For months I thought it was just me, what I am, but I look around now and I see it in everyone. Every time someone cuts the line at the store, every time people bump shoulders in a crowd. They can control it most times, but their first instinct is violence, hatred. Deep down, people are built to kill, exterminate.

Now they can do it on an even bigger scale. The Russians have the bomb. They nuked a small village this morning. They built it in the middle of nowhere, Kazakhstan. It had houses, a store, even a little bridge. They watched their fake little town burn when the nuclear device exploded. First Lightning, they called it. Lavrentiy Beria was in charge, Stalin’s right-hand man. Basically, anything really bad, Beria handles. Stalin’s absolute priority after the war was to get that weapon. He has it now. It’s what we wanted, but having Beria in charge makes my skin crawl. This monster had twenty-two thousand Polish prisoners executed in 1940. Soldier, civilian, priest even, it didn’t matter. Beria had them all shot and piled the corpses in mass graves. He did the same to ten thousand Georgian nationalists before the war. They gave him a medal for it.

I heard the scientists on his nuclear project were told in advance of their reward or punishment based on today’s outcome. Get the Order of Lenin if it goes boom, life in a gulag if it doesn’t. Beria loves his gulags. He’s the one who got most of them built. Those who played a more critical role would get higher honors or a bullet in the head. Lots of smart people here breathed a sigh of relief when that village was vaporized today.

I bet you things are a little more tense on the other side of the Atlantic. The balance of power moved a hell of a lot in one day. The Americans finally closed their concentration camps for Japanese-Americans. Just watch. They’ll fill them up with communists before the decade’s over. Got to have someone to hate, even if it’s your own people.

It’s all I see. Hatred, pain, ugliness. I can’t work. I can’t think. The truth is I don’t think I should be working, or thinking, or breathing. I go through the motions every day. I watch Korolev stumble and fail but I can’t bring myself to help. I want no part in this, or anything else.

Stalin, Beria. These are the good guys, the people who defeated Hitler. These are the people we’re supposed to save. Fuck no. Let this world burn, and me with it.

32 East of the Sun (and West of the Moon)

1950

They arrested him. Former “Red Squads” accused Hsue-Shen of being a member of a “subversive organization.” He was questioned by the FBI before he decided to take his family to Shanghai. They seized his belongings, which, they said, contained classified materials, and they put him in jail. His friends got him out, but he is now under house arrest. His security clearance was revoked, his application for citizenship denied. His son isn’t even two. His daughter is four months old. It doesn’t matter where these children grow up now, they will be strangers everywhere. Discarded by their own country, mistrusted wherever they go.

They said he was a member of the Communist Party. The accusation is preposterous; his family served the opposing side. They said he attended “meetings.” I am certain he has. Social gatherings of liberal scholars, reinventing the world over a gin and tonic. Not exactly a plot to “spread communism” and overthrow the government. Common sense rarely prevails in the face of paranoia, but this is completely asinine.
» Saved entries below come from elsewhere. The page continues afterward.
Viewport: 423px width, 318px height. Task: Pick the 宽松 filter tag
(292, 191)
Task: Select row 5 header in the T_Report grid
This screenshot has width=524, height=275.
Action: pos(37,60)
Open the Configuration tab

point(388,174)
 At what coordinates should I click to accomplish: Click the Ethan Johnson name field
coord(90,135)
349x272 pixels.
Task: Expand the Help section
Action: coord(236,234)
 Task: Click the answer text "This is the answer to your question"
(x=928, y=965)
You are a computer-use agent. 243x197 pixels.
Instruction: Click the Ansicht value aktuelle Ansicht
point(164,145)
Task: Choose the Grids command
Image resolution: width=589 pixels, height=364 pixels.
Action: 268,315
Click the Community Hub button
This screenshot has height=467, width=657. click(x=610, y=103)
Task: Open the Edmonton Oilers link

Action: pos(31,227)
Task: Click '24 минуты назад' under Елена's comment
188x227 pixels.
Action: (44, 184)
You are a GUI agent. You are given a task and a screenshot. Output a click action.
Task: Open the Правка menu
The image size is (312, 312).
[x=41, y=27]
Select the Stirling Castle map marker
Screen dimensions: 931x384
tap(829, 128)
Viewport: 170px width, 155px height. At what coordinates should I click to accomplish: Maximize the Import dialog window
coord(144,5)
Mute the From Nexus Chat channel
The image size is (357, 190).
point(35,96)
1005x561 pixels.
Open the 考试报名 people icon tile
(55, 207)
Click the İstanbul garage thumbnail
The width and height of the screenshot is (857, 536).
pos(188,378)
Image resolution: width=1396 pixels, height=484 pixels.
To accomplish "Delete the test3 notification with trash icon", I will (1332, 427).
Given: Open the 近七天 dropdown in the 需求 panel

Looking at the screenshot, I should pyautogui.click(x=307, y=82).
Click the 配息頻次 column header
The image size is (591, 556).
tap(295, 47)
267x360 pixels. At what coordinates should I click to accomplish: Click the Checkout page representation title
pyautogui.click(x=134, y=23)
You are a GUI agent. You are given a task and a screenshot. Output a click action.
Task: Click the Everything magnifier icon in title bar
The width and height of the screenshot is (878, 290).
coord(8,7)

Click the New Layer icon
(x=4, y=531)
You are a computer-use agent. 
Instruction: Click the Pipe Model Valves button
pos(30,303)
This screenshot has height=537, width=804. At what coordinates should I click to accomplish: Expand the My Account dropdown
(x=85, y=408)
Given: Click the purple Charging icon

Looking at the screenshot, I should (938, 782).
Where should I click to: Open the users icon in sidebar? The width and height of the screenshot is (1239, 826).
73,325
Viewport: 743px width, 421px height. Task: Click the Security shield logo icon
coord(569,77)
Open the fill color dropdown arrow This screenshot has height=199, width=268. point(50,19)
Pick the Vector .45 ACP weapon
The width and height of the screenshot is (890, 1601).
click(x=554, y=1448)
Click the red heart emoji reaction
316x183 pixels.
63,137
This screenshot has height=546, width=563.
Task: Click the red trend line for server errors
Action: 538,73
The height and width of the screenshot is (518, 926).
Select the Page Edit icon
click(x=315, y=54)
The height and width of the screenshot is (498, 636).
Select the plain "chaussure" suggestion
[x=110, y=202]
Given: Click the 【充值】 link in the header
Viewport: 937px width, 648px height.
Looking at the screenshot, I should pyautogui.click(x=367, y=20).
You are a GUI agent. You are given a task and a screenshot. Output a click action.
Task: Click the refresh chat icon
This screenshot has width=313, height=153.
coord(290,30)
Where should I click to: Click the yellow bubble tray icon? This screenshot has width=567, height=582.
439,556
I hardly recognize the world anymore. My daughter is running from her duty. Her mind is troubled, and I cannot blame her for it. It would be difficult, with the evidence at hand, to reach a different conclusion. The world as it is does not beg saving.

I watch Mia suffer and I wish I could make it stop. I feel the guilt Hsue-Shen spoke of. I thrusted my daughter into a life she did not choose, as my mother did with me. We were never asked to be who we are. Whatever choice we made, it happened long before Mia was born. Perhaps I should have let her make it again.

I know now why my grandmother hid her climate research from everyone. I know why she did not tell a soul. She was ashamed. She did not fear that our efforts were in vain if the planet was doomed. She would have shared that thought, like my mother did. She hoped the planet was dying. She was looking for a way out. Something was eating away at her soul, and she was desperate to rationalize it, one carbon measurement at a time. She wanted to stop. She did not want her daughter, her granddaughter to carry our burden. She wanted to live, and for her child to have a normal life.

It should have been obvious. I chose not to see her failings because I did not want to face mine. I will not betray all that came before me, but I do share my grandmother’s sentiment. I, too, would very much like to live, for Mia to pursue happiness in any way she wants. I wish I could die of old age and watch my granddaughter grow. I wish we were someone else.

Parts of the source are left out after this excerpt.